Results also indicate the models predicted the risk of HCC more accurately in cirrhotics compared to non-cirrhotics.
Background
All 3 risk-prediction models accurately identify CHB patients at low risk of HCC in a North American mixed genotype population.
For medium- and high-risk patients, the models performed better in cirrhotics compared to non-cirrhotics and in treated compared to untreated patients.
Patient Characteristics (N = 2105):
Asian – Chinese: 1016 (48%), Asian – Southeast: 552 (26%), Asian – Other: 95 (4.5%)
Black: 107 (5%), Caucasian: 291 (14%), Other: 17 (0.8%)
Treated patients: 778 (37%), treated with NUCs only: 754 (36%), treated with IFN only: 15 (0.7%), treated with NUCs and IFN: 9 (0.4%)
A significant factor of this study is that it compares treated to untreated patients. This allows the calculators to be analyzed for the HCC prediction accuracy for both treated and untreated patients. All three models tended to overestimate the predicted risk of HCC compared to the actual risk in high-risk groups.
References for the three risk models:
NGM1-HCC: Wong VW, et al. J Clin Oncol. 2010;28:1660-5
REACH-B: Yang HI, et al. Lancet Oncol. 2011;12:568-74
CU-HCC: Yang HI, et al. J Clin Oncol. 2010;28:2437-44
Transition
This study evaluated ETV efficacy in NA-naïve versus LAM-experienced patients.
Main Messages
Both NA-naïve and LAM-experienced patients achieve high levels of virologic response with ETV treatment (97 vs 94.4%) after a median duration of 44.1 (NA-naïve) or 44.8 months (LAM-experienced).

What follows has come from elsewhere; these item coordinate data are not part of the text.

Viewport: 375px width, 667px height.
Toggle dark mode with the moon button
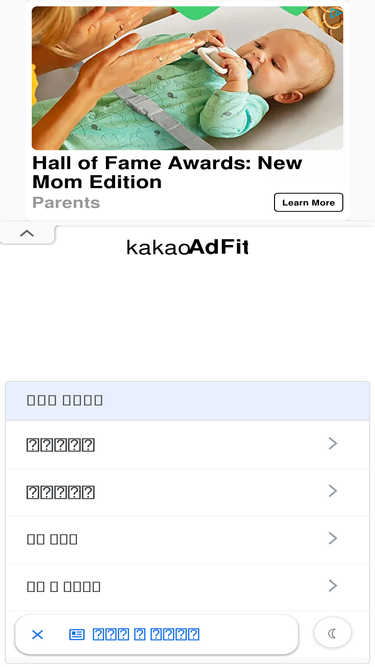click(x=332, y=634)
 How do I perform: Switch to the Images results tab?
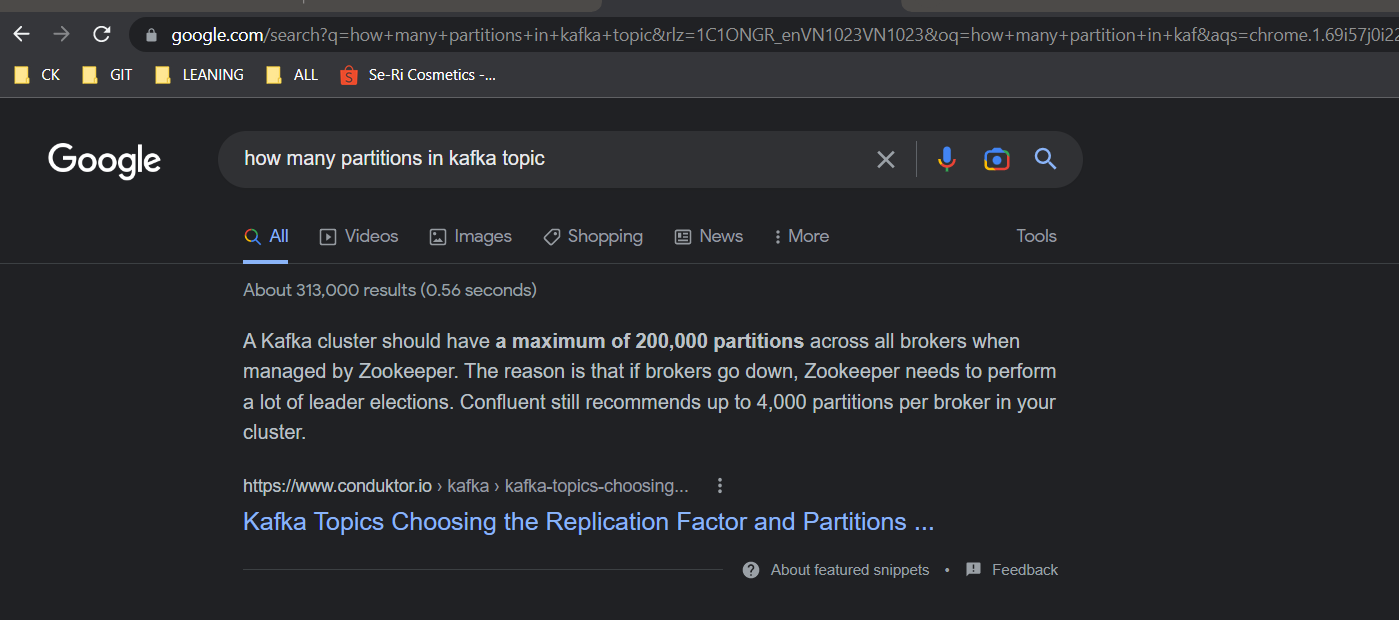coord(470,237)
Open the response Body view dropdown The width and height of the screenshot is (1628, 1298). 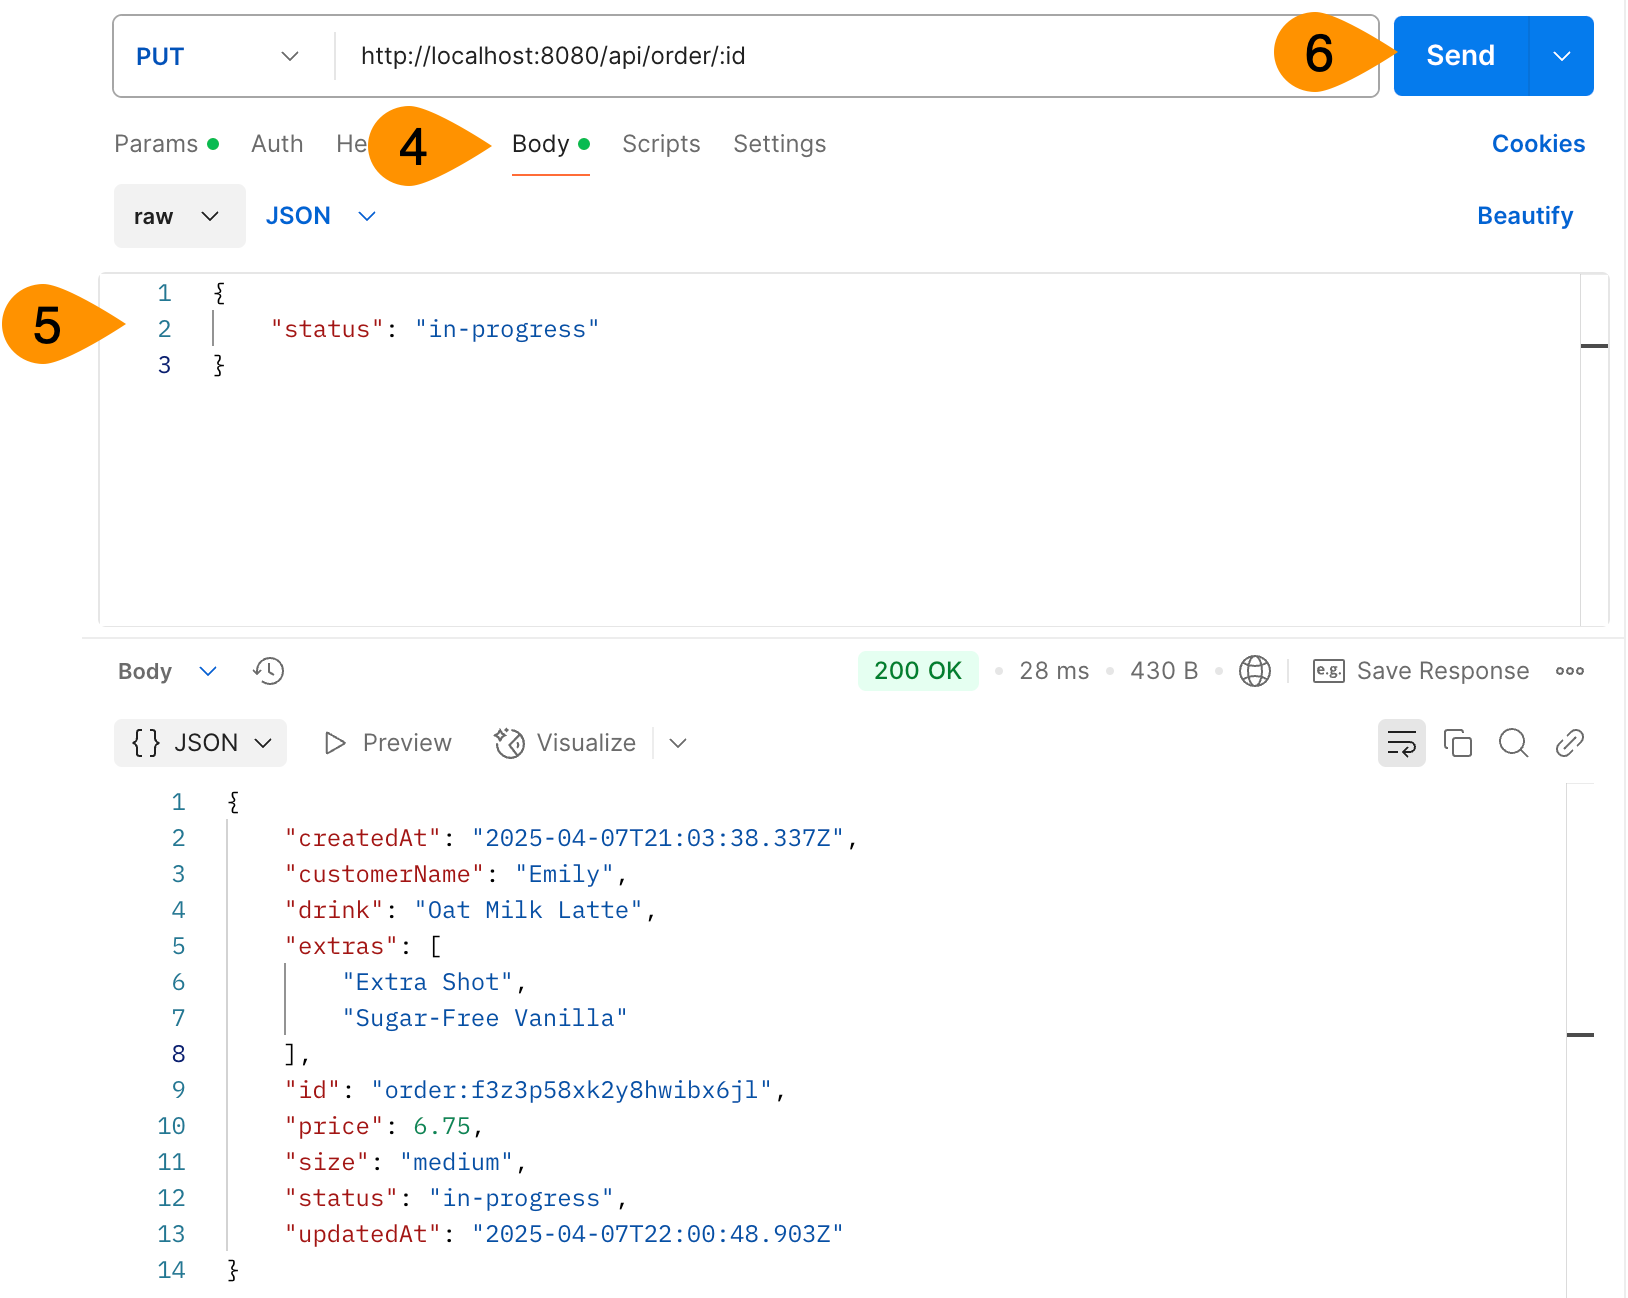(168, 671)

However, more virologic breakthrough is observed in the LAM-experienced group (3.5% NA-naïve vs 17% LAM-experienced).
The authors also observe more frequent development of ETV resistance in LAM-experienced patients versus NA naïve patients (12.2% vs 2.6% (P=0.013)).
Background
All patients were treated with 0.5 mg ETV.
Baseline characteristics were similar between the groups, except for gender (74.2% male in NA naïve vs 91.6% in LAM-experienced; P=0.001).
Approximately one third of this cohort had cirrhosis at baseline (32.5% in NA naïve vs 26.3% in LAM-experienced; P=0.313).
Virologic response in this study was defined as HBV DNA<20 IU/ml during the treatment period.
Please note that the poster does not state how absence of LAM resistance in these patients was evaluated.